Para a entidade, a situação é inadmissível. A entidade considera um absurdo que trabalhadores que contribuíram durante anos para a empresa sejam dispensados dessa maneira, sem o mínimo de consideração e respeito pela trajetória profissional construída dentro das lojas. O sindicato também tomou conhecimento de casos de funcionários que, após o desligamento, não teriam recebido as verbas rescisórias. De acordo com o presidente do sindicato, Sebastião Costa, a empresa não teve nenhum plano de demissão voluntária, nem negociação com os funcionários e nem negociação com o sindicato.
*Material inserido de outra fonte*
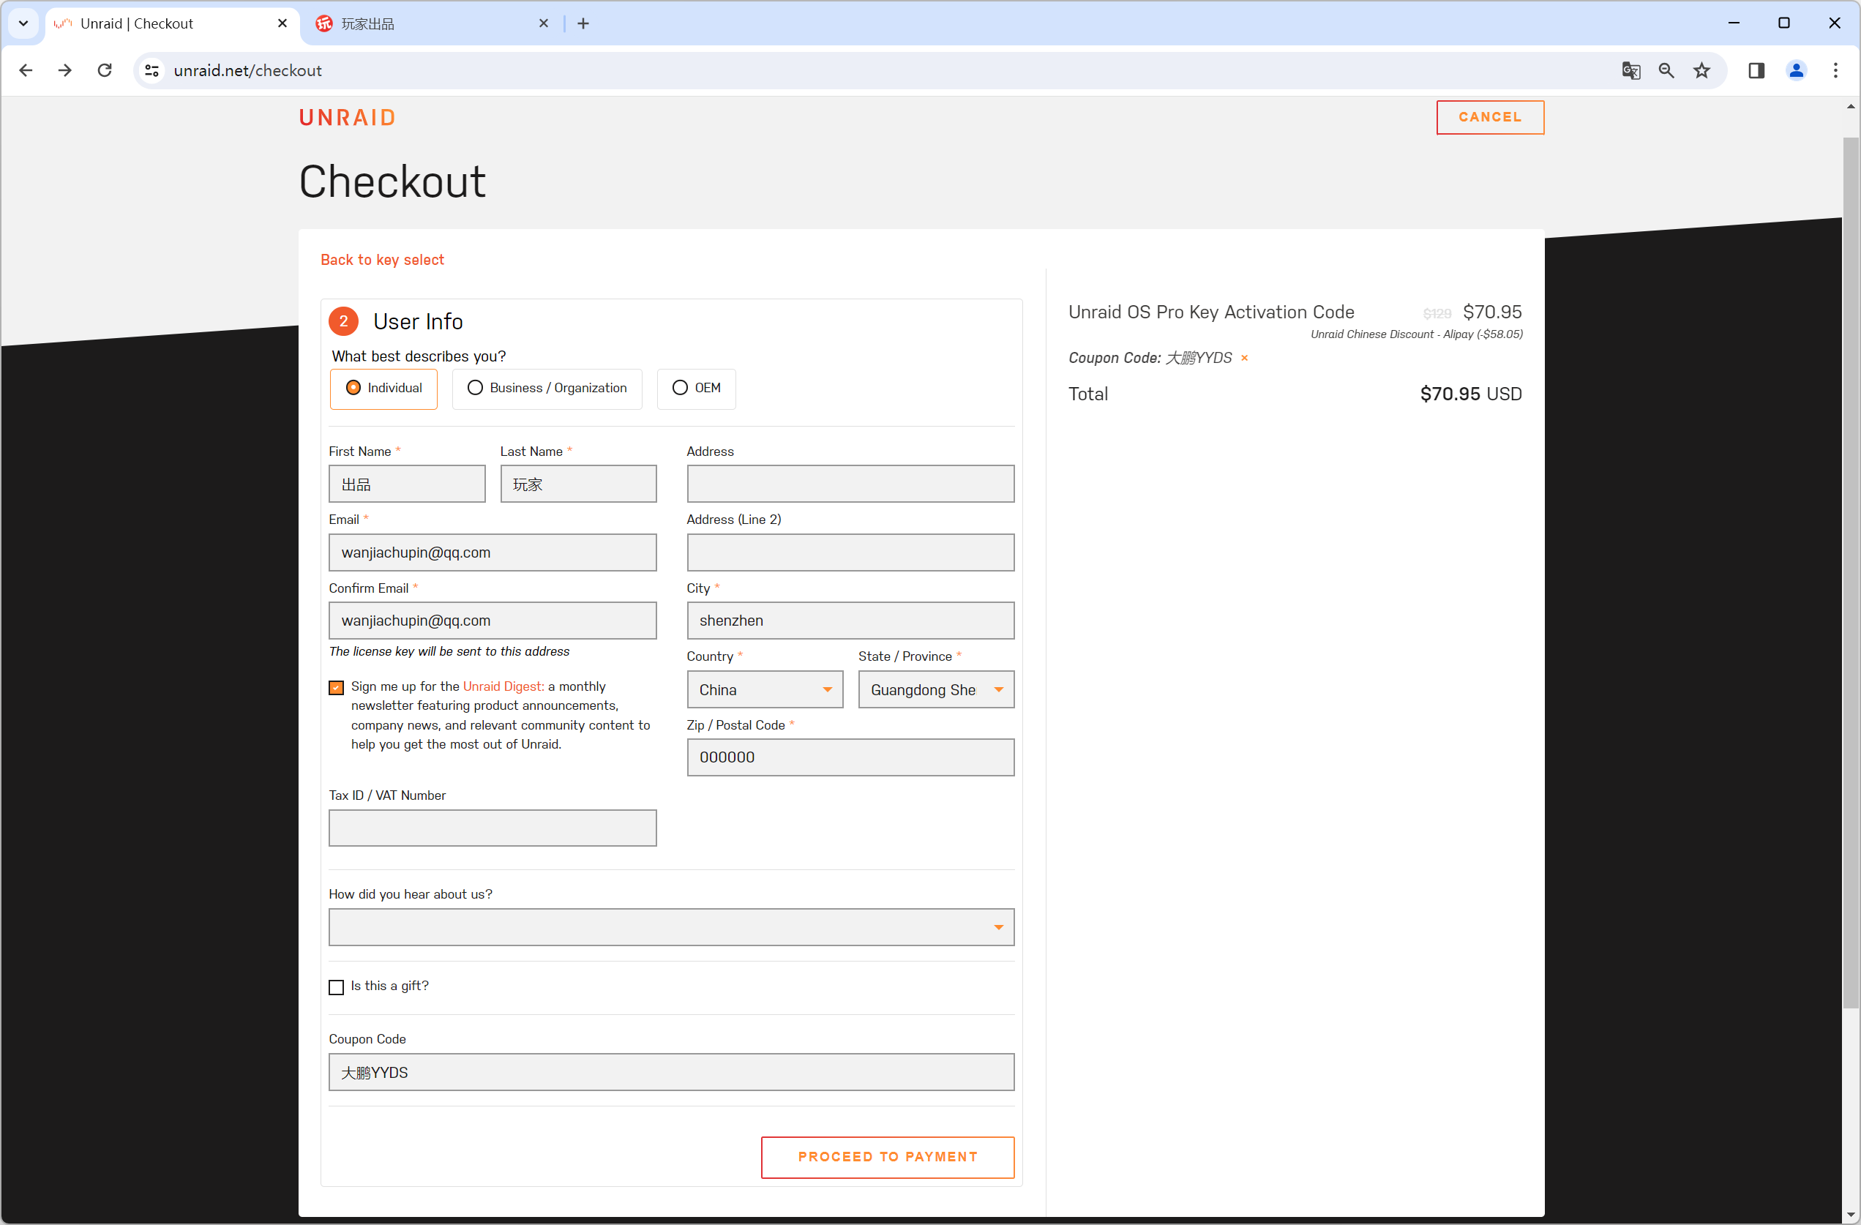
Task: Open the Chrome profile avatar icon
Action: pyautogui.click(x=1796, y=70)
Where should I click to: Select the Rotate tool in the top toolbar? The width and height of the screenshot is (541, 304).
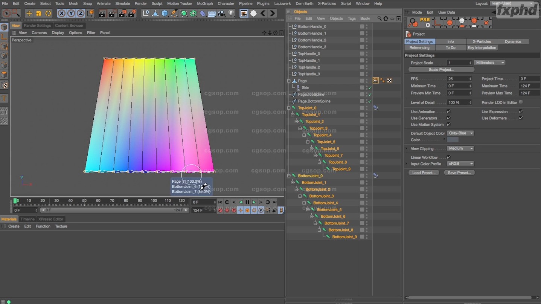48,14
A crise financeira da empresa não pode ser utilizada como justificativa para o desrespeito aos direitos trabalhistas. Os trabalhadores precisam ser tratados com dignidade e ter garantidos os direitos previstos em lei. Além de atrasos no pagamento de verbas rescisórias, saldo de salários e comissões, também há dificuldades relacionadas à liberação do FGTS e do seguro-desemprego.

A situação ganha ainda mais peso porque as demissões coletivas realizadas pela Casas Bahia passaram a ser questionadas judicialmente. A Justiça manteve a suspensão das dispensas coletivas e determinou a readmissão dos trabalhadores atingidos, além de impedir novas demissões coletivas sem negociação com os sindicatos.

Para o sindicato, é lamentável o tratamento dado pela Casas Bahia aos trabalhadores, especialmente àqueles com 10, 15 ou 20 anos de empresa. Segundo a entidade, a crise financeira não pode ser transferida aos funcionários, que têm direito a receber todas as verbas devidas. O sindicato afirma que continuará acompanhando os desligados e cobrando a regularização dos pagamentos e a liberação da documentação trabalhista. Ainda segundo Sebastião Costa, a principal reivindicação dos trabalhadores é receber seus direitos e seguir a vida profissional, sem interesse em retornar à empresa.